* **Exercise set**:
(1) Could you copy the bus crash article word for word, starting with "The lawsuit stemmed" and going on through "in their 20s."?
(2) Would you proceed with the Windsor Wildcats bus crash report, writing on from the last sentence it shows?

* **Exercise text**:

$2.25M for players, coach in 2005 bus crash
Damages awarded to 2 players, 1 assistant coach of Windsor Wildcats
Three members of an all-girls hockey team in Windsor, Ont., have been awarded $2.25 million in damages after a fatal bus crash in New York state in 2005.
A jury in Rochester, N.Y., deliberated for four hours before awarding the damages on Monday.
The lawsuit stemmed from a January 2005 collision near Geneseo, N.Y. The jury awarded former player Carly Labadie $1 million. Her one-time teammate Tory Gault received $500,000. Both women are now in their 20s.
An assistant coach, Jason Mailloux, 35, was awarded $750,000.
The jury heard how all three had orthopedic injuries and suffered from post-traumatic stress disorder after the crash.

* **Dataset**:
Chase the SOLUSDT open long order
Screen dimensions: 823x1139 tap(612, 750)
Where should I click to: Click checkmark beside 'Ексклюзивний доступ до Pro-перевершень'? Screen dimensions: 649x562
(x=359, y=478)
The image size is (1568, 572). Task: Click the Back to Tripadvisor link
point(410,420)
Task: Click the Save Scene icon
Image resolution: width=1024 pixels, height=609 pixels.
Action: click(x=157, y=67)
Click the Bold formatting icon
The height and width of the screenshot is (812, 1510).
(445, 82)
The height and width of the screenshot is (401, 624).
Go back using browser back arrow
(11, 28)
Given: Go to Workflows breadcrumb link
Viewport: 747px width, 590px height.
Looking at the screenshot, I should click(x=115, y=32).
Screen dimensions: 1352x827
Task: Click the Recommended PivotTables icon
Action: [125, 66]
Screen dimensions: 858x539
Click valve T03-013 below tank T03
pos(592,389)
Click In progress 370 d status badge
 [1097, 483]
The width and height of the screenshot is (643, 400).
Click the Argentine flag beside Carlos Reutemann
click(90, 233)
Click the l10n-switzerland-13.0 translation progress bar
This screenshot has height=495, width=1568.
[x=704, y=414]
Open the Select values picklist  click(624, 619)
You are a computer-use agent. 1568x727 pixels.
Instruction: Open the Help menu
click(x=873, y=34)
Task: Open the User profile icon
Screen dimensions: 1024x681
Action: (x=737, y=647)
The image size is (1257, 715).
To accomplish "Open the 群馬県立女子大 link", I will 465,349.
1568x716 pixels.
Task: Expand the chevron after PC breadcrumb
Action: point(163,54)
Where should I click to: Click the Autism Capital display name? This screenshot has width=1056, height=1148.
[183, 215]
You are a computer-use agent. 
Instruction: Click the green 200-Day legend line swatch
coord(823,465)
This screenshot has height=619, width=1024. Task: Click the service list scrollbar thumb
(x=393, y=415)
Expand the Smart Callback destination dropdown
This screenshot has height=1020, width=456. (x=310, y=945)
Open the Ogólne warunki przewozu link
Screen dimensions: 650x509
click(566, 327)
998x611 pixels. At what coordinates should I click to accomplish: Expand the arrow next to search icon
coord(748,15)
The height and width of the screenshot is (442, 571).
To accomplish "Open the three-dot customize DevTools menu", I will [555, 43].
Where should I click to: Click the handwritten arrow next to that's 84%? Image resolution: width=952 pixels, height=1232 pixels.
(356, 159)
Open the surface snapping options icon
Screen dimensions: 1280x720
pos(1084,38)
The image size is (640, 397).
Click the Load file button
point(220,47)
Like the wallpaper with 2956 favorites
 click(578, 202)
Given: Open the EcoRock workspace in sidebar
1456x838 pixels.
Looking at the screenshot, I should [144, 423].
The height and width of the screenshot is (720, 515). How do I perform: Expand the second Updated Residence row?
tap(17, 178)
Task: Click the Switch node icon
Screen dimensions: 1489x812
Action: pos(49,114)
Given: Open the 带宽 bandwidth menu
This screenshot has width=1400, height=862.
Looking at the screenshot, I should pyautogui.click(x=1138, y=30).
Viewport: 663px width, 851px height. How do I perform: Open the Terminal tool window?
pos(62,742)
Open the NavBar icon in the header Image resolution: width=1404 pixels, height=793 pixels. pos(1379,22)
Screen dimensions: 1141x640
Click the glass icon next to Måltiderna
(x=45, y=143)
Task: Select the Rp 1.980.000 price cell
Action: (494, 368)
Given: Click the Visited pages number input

* **Task-by-task outputs**:
(1)
The lawsuit stemmed from a January 2005 collision near Geneseo, N.Y. The jury awarded former player Carly Labadie $1 million. Her one-time teammate Tory Gault received $500,000. Both women are now in their 20s.

(2)
Driver on job less than a month
In January 2005, the under-21 Windsor Wildcats girls hockey team had booked a charter bus trip with Coach Canada to take them from Windsor to Rochester to play in a hockey tournament. The girls had planned to go skiing after the game.
Coach Canada assigned the trip to one of its newest drivers, Ryan Comfort. The 24-year-old was inexperienced and had only started working for the company the month before.
Comfort drove through the night into Jan. 29, 2005, and then watched the Wildcats hockey game from the stands.
At 4:00 p.m., more than 12 hours after he began the trip from Windsor, Comfort boarded the bus to drive the team one hour and 20 minutes away to Swain Ski Hill.
Less than 45 minutes after leaving Rochester, Comfort veered off the road and hit an illegally parked tractor-trailer on the shoulder of Interstate 390.
The force of the impact split the bus in half, killing the team's coach, Rick Edwards, his son Brian, 13, and Cathy Roach, the mother of the team's goalie, Erin Roach.
The driver of the truck, Ernest Zeiset, 42, of Pennsylvania, was also killed. He had stopped so he could let his dogs out to run around.
Nineteen others were injured in the crash, including Labadie, Gault and Mailloux.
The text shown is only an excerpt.